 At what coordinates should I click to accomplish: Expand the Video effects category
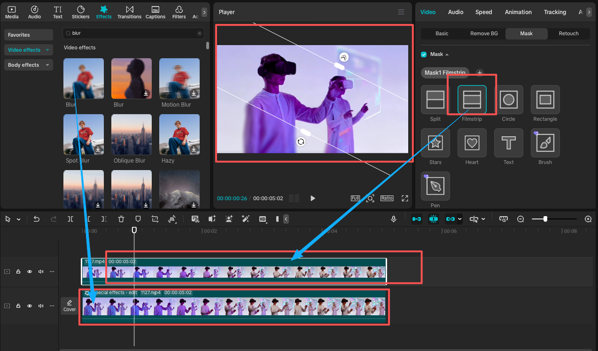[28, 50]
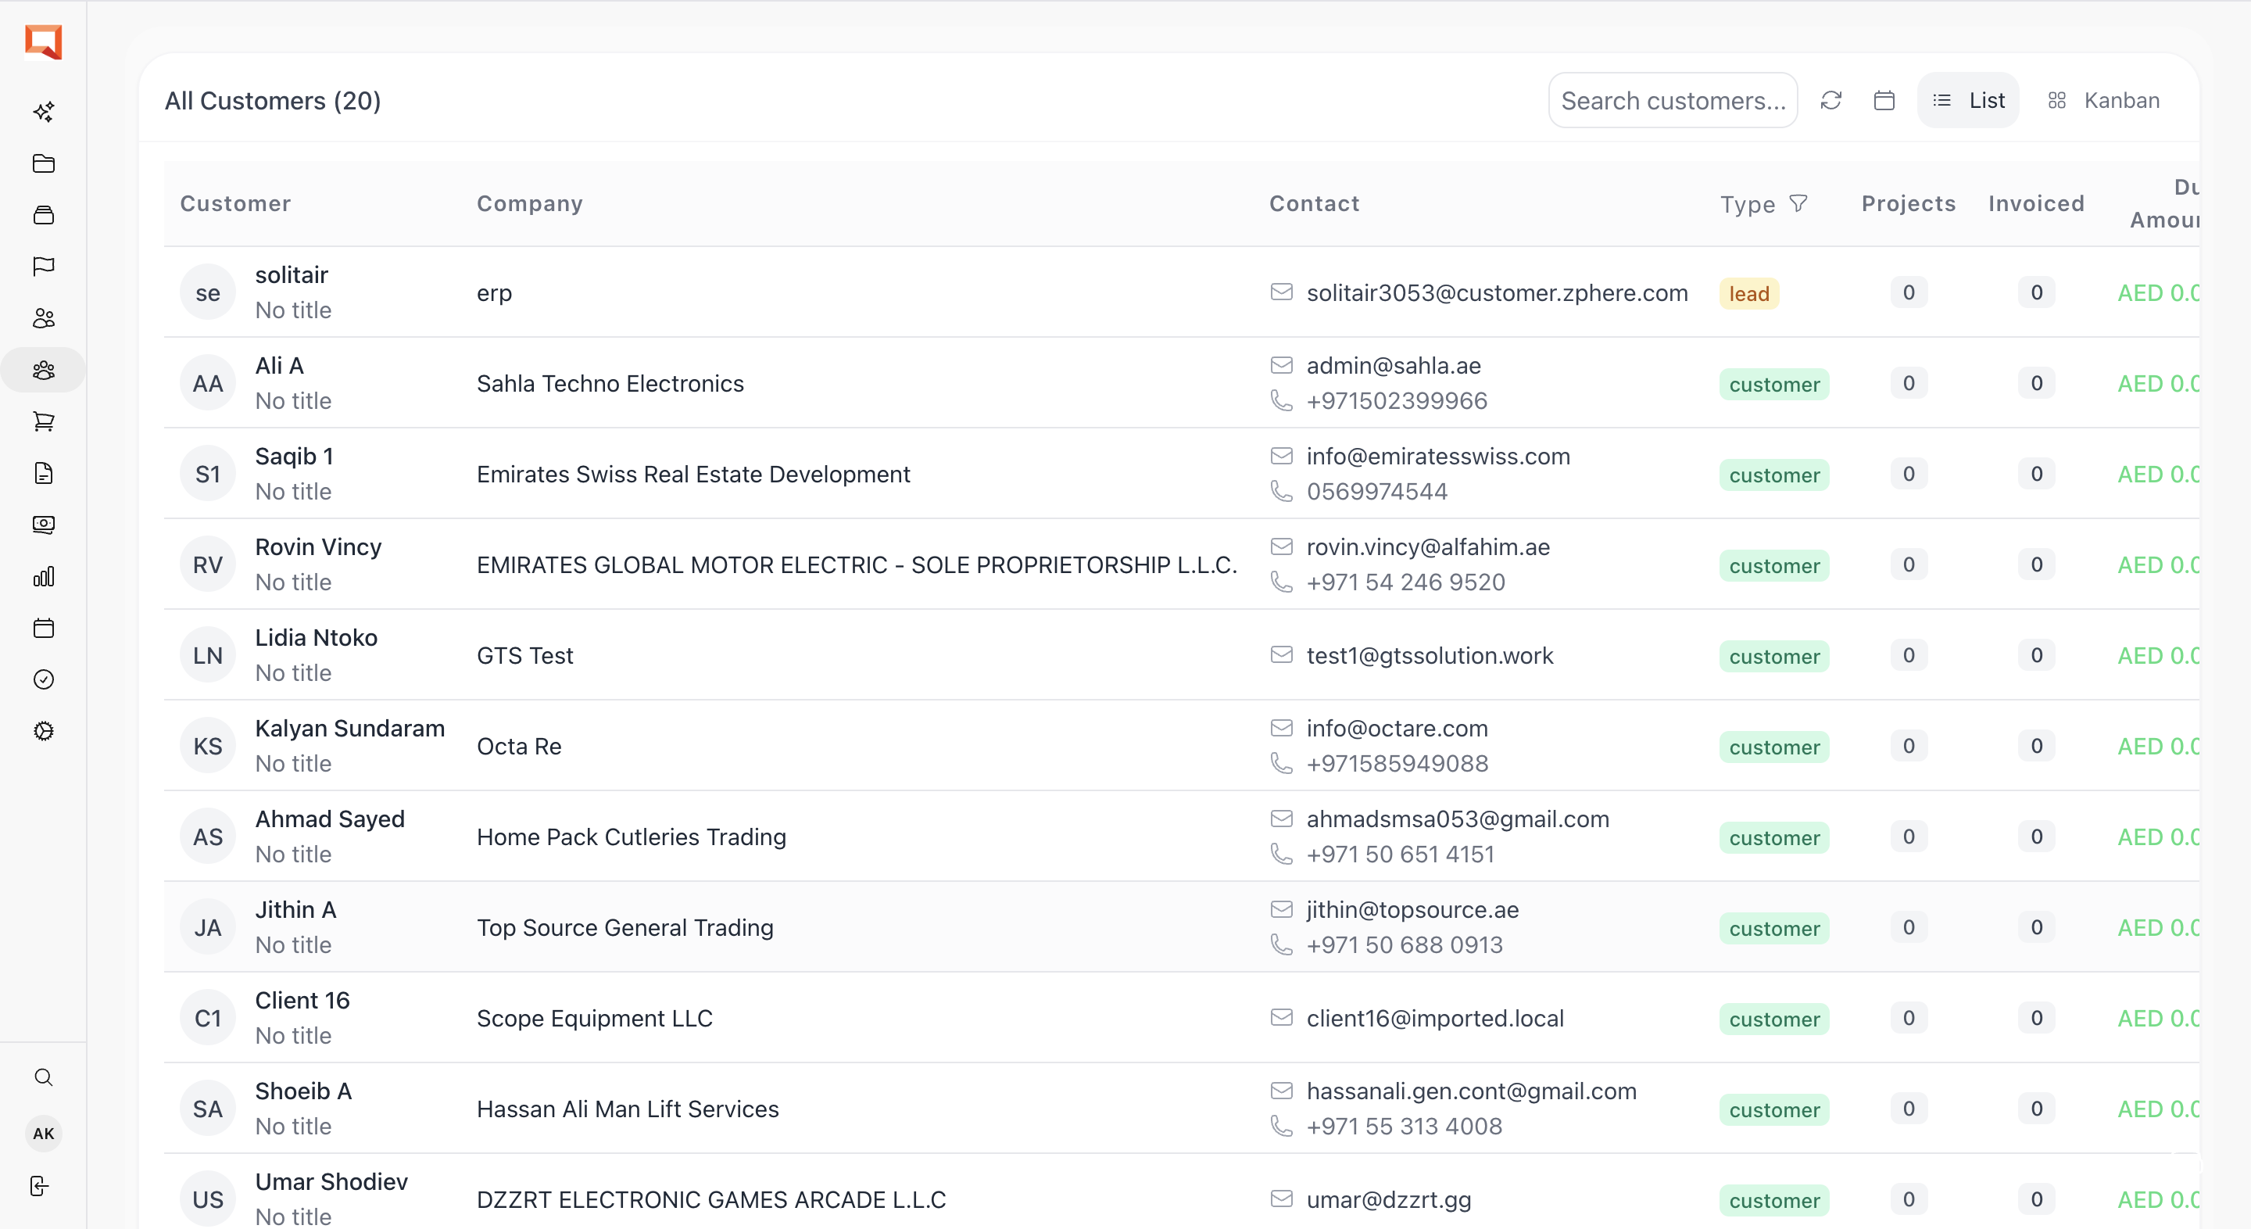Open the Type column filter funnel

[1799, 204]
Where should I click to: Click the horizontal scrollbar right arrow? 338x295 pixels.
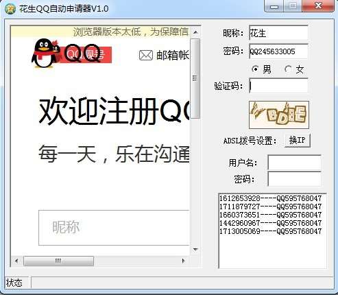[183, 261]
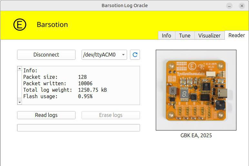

**Do this**
How many lines of the material above contain the string "should"? Case counts. Reply with the number alone.

**Task solution**
2